Tiered pricing could be defined as a pricing strategy in which the price per unit is set within a specific range. To be more specific, when each quantity within a “tier” has been sold, there would be a reduction in the price per unit.
In eCommerce, tiered and volume pricing are both known as good methods in order to increase sales for businesses. However, some often mistake between the two strategies, while they actually are completely different from each other.
With tiered pricing, a lower price per item will be offered to shoppers once the quantity of the product has been reached. In other words, with the ‘fulfillments’ of each tier comes the reduction in prices. Let’s take an example. A customer purchasing 100 units of the same product will pay $200 for each of the first 10 units, $150 each for the next 30 and $100 each for the final 60. Therefore, the final value of the equation is $12,500.
Meanwhile, for volume pricing, the price per unit applies to every quantity. Back to the previous example, if a customer chooses to purchase 100 units with the price of $100 each will pay $10000.

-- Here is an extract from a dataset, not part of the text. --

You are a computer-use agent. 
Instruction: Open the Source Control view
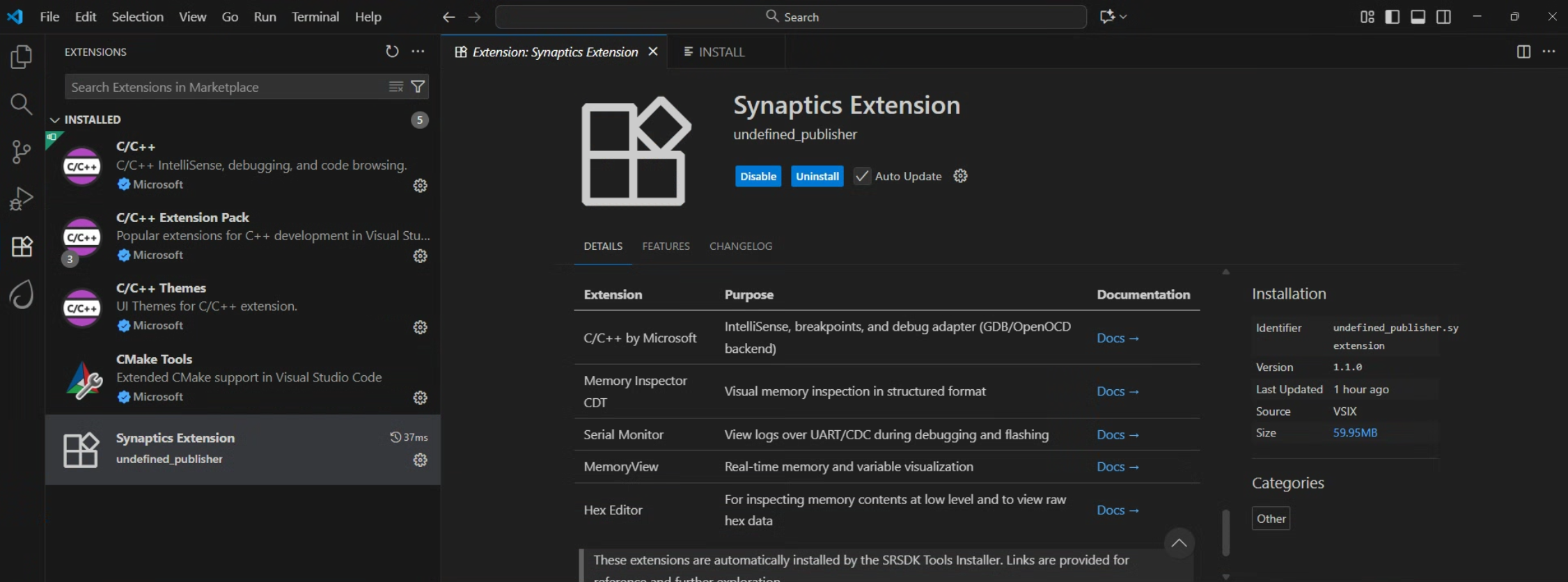click(22, 152)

It has long been known that businesses applying the tiered pricing strategy often witness a higher number of annual sales; despite controversy between the two types of strategies, volume pricing and tiered pricing, has long been ongoing. Still, it all depends on your business and you to pick one that suits you best. Therefore, if you opt for tiered pricing, customers might find it more tempting to buy a large quantity of your products. Volume pricing is useful because it actually offers a lower price for a large quantity of products. Therefore, volume pricing can be utilized in cases of excess stock and inventory control processes.